● Work request
Continue the post about building contigs from DNA sequencing reads, starting right after its final sentence.

● Selected passage

He did however explain some more real-life factors that I hadn't been exposed to yet such as the reverse-complement half of the DNA being tossed in there among the forward data, which has to be identified and paired up with its complementary reads. Fortunately that turns out to be trivial but I do want to get it into the program before I give it to anyone.

Also, I can build contigs from my data at almost no extra overhead, so I want to implement that too. I realised that currently my algorithm would only let me extend any arbitrary read into a contig in one direction, and although that is trivially solved by creating two tables - one with the data forwards and one with it entered reversed - I think that I can cheat and extend to the left by using the reverse-complements alone. It'll mean building contigs using only half the possible reads, but it does mean that we can avoid using twice as much RAM which means not requiring twice as many compute nodes. Or if the nodes are available, I can use them and get higher confidence/better coverage.

Anyway, the interesting part to my colleague was not that this has the potential to be faster than the assembler he uses, but that having understood the data structure, he thinks it may be able to build better contigs, because it effectively finds all overlaps of any read from 2 character overlaps all the way up to (in this case) 70 character overlaps. (See below for an example, sorry the web upload has lost the indentation I used to align them)

So... progress so far...

My test file has 30 million reads (although almost 50% of them are exact duplicates of others in the file) of 70 characters each. My code requires 21Gb of RAM for the data structure to hold this much, which it gets by using two compute nodes with 16Gb each. A larger problem would require proportionately more RAM, so 60M reads for example would need 42Gb and could be handled by 3 compute nodes.

Although I haven't coded it yet, the overlap construction part of the algorithm (which is by far the most time-consuming part) is embarrassingly parallel, so to run in half the elapsed time, we would need to use double the compute nodes (ie 4 for 30M reads, or 6 for 60M reads)

● Given material
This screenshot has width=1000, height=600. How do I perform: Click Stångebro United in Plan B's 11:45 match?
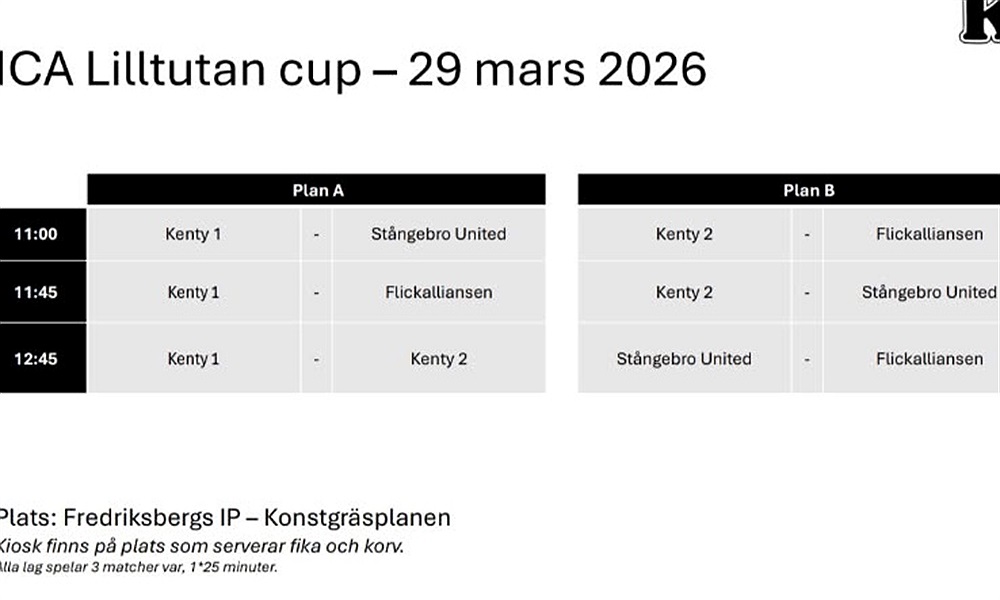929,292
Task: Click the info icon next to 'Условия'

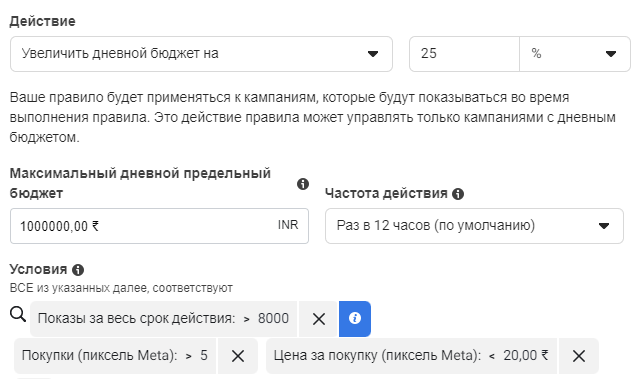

● Exercise result
The timings so far... on my current sample data, it does the equivalent of generating hashes from k=2 to k=70 at a rate of 3 seconds per million reads; and it generates overlaps (which is effectively the same as identifying contigs) at a rate of 2 mins 15 secs per million reads.

All the speed so far is from the algorithm alone; I'm running with debugging on (gcc -g), a whole bunch of assert tests even in the tight loops, no clever coding tricks to speed up any of the critical areas, and most significantly, no use of multithreading which I think will be possible to give a 16X speedup on the overlap detection/contig construction. The low-level coding improvements may give 25-50% speedup but I'd rather keep the code unoptimised if it makes it easier for others to follow.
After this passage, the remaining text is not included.